My train to Trondheim. The locomotive says “See Norway. Take the train.”

In fact I met two classmates of mine in a cafe by chance (who were also visiting Oslo from Trondheim). They had taken the train in both directions after having both their flights for a weekend trip cancelled. This also meant an extra hotel night and missing most of the working day on Monday. They booked the last seats available on the 8am train in carriage 8.

NSB is likely loving the situation. Although most of their trains are now full up with angry delayed Norwegian Air customers. The usual size train is 3-4 carriages going up to Trondheim, so they are managing to fill up trains that are twice the normal size.
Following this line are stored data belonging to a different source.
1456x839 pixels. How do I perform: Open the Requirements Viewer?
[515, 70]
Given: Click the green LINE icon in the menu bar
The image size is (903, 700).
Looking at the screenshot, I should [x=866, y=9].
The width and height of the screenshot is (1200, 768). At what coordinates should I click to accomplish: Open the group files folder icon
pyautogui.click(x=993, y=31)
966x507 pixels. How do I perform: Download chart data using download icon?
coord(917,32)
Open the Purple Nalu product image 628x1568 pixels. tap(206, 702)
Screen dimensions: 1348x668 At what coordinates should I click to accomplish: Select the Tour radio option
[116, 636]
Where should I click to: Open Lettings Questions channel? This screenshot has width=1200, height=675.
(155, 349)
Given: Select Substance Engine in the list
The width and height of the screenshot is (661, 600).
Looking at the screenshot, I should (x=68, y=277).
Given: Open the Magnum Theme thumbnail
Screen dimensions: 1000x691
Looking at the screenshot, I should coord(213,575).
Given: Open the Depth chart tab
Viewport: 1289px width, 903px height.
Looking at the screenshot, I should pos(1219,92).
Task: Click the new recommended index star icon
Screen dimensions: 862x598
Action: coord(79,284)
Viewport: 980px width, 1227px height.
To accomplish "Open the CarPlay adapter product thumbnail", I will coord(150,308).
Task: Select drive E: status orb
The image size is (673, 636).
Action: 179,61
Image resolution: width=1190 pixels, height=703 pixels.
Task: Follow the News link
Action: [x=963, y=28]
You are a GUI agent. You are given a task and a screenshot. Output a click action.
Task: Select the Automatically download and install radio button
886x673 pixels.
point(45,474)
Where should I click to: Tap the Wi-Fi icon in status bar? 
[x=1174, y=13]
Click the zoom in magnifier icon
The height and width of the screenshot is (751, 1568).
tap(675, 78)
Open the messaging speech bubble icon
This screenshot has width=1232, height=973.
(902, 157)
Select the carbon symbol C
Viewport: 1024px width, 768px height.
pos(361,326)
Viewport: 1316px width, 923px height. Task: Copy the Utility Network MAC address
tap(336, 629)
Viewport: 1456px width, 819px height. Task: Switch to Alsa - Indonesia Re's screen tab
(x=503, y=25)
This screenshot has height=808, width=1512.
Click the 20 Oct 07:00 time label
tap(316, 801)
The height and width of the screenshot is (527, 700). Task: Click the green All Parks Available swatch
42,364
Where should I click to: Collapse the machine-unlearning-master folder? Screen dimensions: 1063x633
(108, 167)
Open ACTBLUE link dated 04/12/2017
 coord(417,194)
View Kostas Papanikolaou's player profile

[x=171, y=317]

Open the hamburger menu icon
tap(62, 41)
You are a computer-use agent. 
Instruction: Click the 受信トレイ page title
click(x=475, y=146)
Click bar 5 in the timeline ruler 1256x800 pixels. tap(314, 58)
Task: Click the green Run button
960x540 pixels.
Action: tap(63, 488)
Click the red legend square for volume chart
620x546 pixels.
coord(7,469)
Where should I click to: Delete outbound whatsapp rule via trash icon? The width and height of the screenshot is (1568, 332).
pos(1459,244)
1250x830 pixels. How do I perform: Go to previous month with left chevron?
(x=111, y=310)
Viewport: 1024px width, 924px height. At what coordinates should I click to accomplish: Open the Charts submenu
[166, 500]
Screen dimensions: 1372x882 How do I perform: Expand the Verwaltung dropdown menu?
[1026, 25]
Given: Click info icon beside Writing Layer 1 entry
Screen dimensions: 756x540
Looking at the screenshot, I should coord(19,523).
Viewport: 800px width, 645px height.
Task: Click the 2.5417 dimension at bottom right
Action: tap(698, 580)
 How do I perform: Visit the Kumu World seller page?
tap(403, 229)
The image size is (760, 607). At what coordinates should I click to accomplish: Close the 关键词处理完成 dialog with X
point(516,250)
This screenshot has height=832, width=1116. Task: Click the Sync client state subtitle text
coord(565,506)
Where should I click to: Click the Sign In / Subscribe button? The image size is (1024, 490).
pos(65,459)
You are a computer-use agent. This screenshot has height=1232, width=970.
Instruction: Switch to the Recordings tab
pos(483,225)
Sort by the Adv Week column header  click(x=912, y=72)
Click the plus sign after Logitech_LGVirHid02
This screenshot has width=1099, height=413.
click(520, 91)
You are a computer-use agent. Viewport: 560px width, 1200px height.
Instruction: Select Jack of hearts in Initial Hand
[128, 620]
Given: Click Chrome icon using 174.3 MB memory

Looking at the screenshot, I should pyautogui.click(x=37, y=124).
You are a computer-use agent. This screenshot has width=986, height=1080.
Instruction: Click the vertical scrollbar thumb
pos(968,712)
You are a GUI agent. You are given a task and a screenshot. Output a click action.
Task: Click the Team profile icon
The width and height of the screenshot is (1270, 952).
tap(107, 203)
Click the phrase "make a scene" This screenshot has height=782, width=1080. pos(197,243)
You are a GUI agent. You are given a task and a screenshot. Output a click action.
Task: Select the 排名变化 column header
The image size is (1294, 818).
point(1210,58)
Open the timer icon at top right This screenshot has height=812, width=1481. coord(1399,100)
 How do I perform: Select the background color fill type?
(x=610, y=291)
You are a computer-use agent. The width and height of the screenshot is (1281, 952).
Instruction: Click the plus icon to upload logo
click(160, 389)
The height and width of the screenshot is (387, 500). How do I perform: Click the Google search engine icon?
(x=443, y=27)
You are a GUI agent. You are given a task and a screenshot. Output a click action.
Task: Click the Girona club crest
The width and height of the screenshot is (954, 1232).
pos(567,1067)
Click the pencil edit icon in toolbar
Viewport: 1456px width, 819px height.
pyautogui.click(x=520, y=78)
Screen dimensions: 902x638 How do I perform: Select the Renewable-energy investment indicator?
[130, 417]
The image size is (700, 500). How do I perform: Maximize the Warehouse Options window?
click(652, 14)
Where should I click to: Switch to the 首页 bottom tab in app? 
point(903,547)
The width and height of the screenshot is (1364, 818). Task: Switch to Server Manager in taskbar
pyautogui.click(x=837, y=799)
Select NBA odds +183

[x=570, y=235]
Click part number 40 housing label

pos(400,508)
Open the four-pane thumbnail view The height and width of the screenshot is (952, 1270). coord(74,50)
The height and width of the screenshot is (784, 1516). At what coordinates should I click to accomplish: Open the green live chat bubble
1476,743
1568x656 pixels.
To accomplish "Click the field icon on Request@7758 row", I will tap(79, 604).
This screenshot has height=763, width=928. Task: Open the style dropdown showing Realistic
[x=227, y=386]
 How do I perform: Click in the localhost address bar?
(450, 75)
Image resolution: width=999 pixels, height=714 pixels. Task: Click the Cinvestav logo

This probably makes them amongst the most eco friendly journeys possible on NSB, being mostly full of whole journey travellers (as opposed to the usual crowd of passengers who travel on shorter segments to small towns).

So my two classmates and I, plus a good portion of the 20000 passengers with cancelled flights each day are taking train transport. The others are taking buses (these are now sold out for the coming 5 days), or SAS flights. SAS hasn’t flown any more flights nor have they connected extra carriages to their planes but they have upped the sizes of the usual planes by 40 seats or so. So there is obviously extra demand there as well. But either way, the effect of the pilot strike is highly efficient full-up transport modes of other types (both on land and in the air).

I actually booked my trip down to Oslo by train in December last year in order to get the cheaper tickets. So my half sustainable trip is fully sustainable (assuming for now that the trains are sustainable). Try to see the positive side I guess? 🙂

Positive Environmental Thoughts. Norwegian State Railways. I am interested to know how many people consider the environment as one of the principle reasons for taking the train…
There’s even a small forest in the bathroom!
Cycling home was slightly more challenging than usual with skis and ski boots in addition to a small backpack. I found a way though.

I also booked a spot for a recently purchased second hand bike so I can do away with the $5 public transport charge on both ends.